- _EXCERPTED TEXT_
Phishing drained far less crypto in 2025, according to Scam Sniffer. (Shutterstock)The findings point to a notable shift in one of crypto’s most persistent security threats. Wallet drainers, which rely on tricking users into signing malicious transactions, have long been a major source of losses across decentralized ecosystems. While phishing did not disappear in 2025, its financial impact was substantially lower, and fewer users were affected overall.
Scam Sniffer said the number of victims linked to these attacks declined by about 68% year over year, with roughly 106,106 users impacted in 2025. The drop suggests that increased awareness, improved wallet protections, and better detection tools may be helping users avoid some of the most common traps used by attackers.
At the same time, the data shows that phishing activity remains closely tied to market behavior rather than steadily declining on its own. According to the report, periods of higher market engagement tend to create more opportunities for attackers, while quieter phases reduce overall losses.
This pattern played out clearly throughout the year. Scam Sniffer found that the third quarter of 2025 recorded the highest concentration of phishing losses, totaling about $31 million, or nearly 29% of the year’s total. That spike coincided with increased on-chain activity, when more users were actively interacting with wallets, decentralized applications, and token approvals.
By contrast, losses dropped sharply toward the end of the year. December saw phishing losses fall to roughly $2.04 million, reflecting lower overall activity and fewer opportunities for malicious actors to reach users at scale.
Rather than viewing phishing as a constant threat, Scam Sniffer described it as a risk that rises and falls alongside user participation. When more people are signing transactions and exploring new platforms, the likelihood of encountering a phishing attempt increases. When activity slows, so does the overall impact of these schemes.

- _INFORMATION SHOWN_
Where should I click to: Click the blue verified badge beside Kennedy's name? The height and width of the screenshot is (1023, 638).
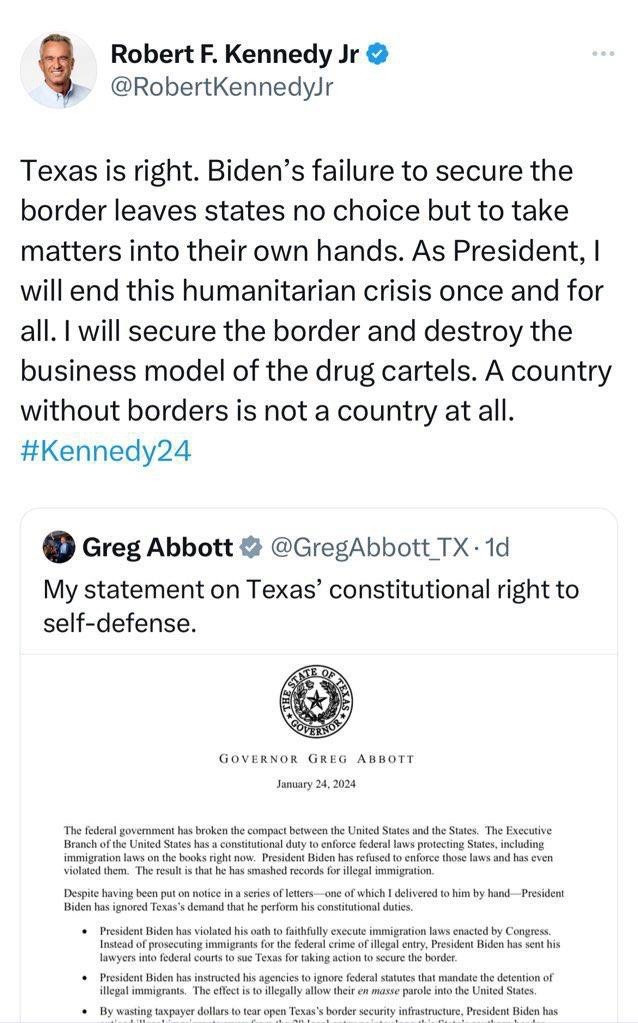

- _WORK ITEM 1_
According to the article on crypto phishing, what did phishing losses fall to in December 2025?
- _WORK ITEM 2_
Reproduce the part of the article on crypto phishing starting with "Phishing drained far" and going on through "were affected overall.".
Rely only on the article on crypto phishing, not on the data.

- _TASK RESPONSE 1_
About $2.04 million.

- _TASK RESPONSE 2_
Phishing drained far less crypto in 2025, according to Scam Sniffer. (Shutterstock)The findings point to a notable shift in one of crypto’s most persistent security threats. Wallet drainers, which rely on tricking users into signing malicious transactions, have long been a major source of losses across decentralized ecosystems. While phishing did not disappear in 2025, its financial impact was substantially lower, and fewer users were affected overall.